**What to produce:**
Leave out the pictures and repeat the data exactly.

**Stored items:**

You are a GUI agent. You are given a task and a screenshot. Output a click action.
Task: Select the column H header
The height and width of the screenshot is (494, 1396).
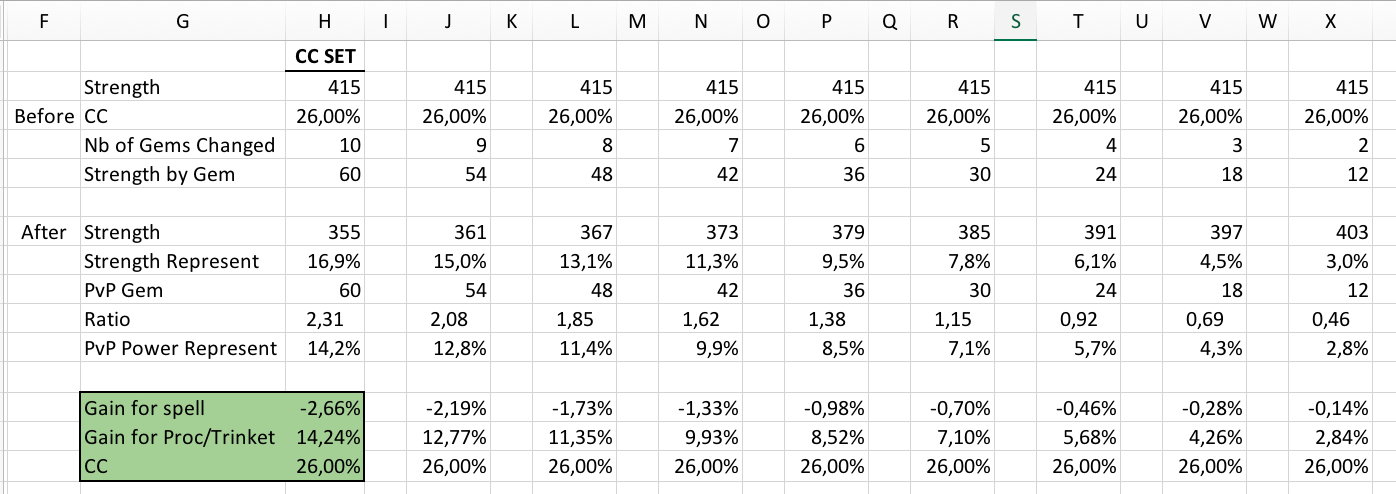323,21
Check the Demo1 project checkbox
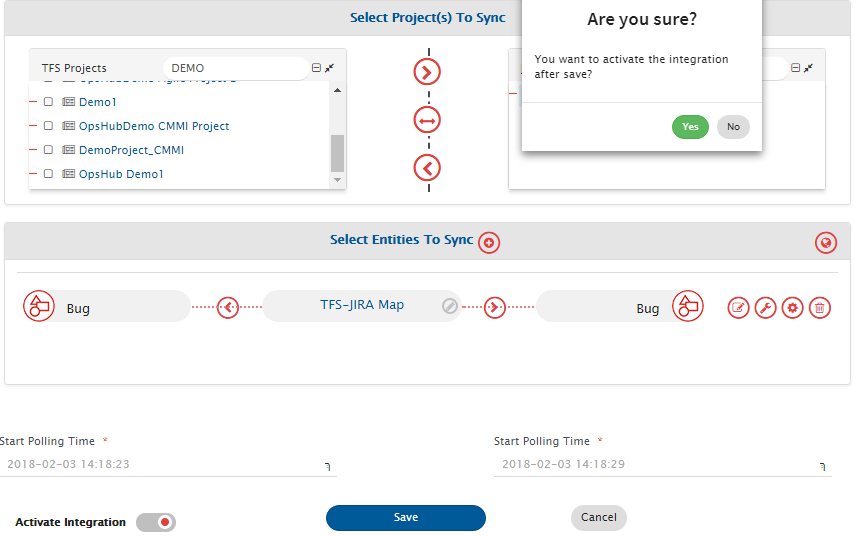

**Exercise result:**
You are a GUI agent. You are given a task and a screenshot. Output a click action.
Task: Select the column H header
The height and width of the screenshot is (494, 1396).
323,21
Check the Demo1 project checkbox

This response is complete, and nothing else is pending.